With cheating, comes an incredible amount of lying and omitting, violating your partner’s trust and the terms of the relationship. My ex did not deserve that. You did not deserve that. Once your needs are not being met in a relationship the adult thing to do is to address it, to have the open honest, painful conversation that the end is approaching. Denial has never served anyone well. I was alone in a foreign city, where I moved to be with my ex, depressed, lonely. and feeling unsupported. I developed feelings for someone else, I struggled with those feelings and I listened to my heart, not decency or common sense, and allowed myself to engage with someone else.
I have since renounced monogamy. Today, a year after being found out, (and having to move out, she kicked me out naturally) I am with two people who care for me, value me, don’t make me feel restricted and, best of all, know each other and about each other. I am being a lot more honest these days. Primarily with myself, accepting that I am not made for the stereotypical relationship that I may never have the white picket fence and the 2.2 kids. But sacrificing this fantastical notion of what a relationship should look like has allowed me to build strong REAL (not ideal) bonds with people.
You and Elise seemed to have formed a very strong bond in such a short time (You met her on Valentine’s? How romantic). I am not sure how she’s coping with your lack of trust and on-going healing process, but really it is not her job to clean up after the last mess. It’s yours. You get the broom and pick up the pieces of your soul that were scattered. You must wash them by hand and hang them out to dry. You then have to sew them back together, I warn you though, it won’t look the same.
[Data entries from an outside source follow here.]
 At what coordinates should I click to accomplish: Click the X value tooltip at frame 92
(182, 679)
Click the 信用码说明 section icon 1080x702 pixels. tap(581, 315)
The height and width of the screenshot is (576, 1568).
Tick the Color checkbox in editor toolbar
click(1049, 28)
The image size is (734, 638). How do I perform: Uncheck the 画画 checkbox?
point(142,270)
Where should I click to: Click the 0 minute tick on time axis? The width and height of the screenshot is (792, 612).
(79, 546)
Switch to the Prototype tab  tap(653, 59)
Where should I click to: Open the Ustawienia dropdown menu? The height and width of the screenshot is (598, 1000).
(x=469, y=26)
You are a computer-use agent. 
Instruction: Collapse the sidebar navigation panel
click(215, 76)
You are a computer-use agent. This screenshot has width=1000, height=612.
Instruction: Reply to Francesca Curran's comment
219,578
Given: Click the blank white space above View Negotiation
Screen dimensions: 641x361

Even after ironing the last wrinkles of resentment you will be a whole new canvas.
I was tempted to tell you that you should have taken more time before committing to a new person, but I know that this is not how it works for everyone.
In actuality, it is love and not time what heals wounds.
When I think of healing, I like to think that we were born perfect. We are just trying to re-discover our heart and what it looked like before it was broken. I am just here to remind you that it is not your fault that you were hurt, that you ex’s decisions were hers to make and she selfishly sacrificed your well being for her wishes, that her lying is NOT A COMMENT ON YOUR WORTH, that you are wonderful and you are loved.
I welcome the spring with you, ready for the warmth, the flowers and the next adventure. I can sense changes coming the way flowers know it’s time to bloom. I am ready to flourish.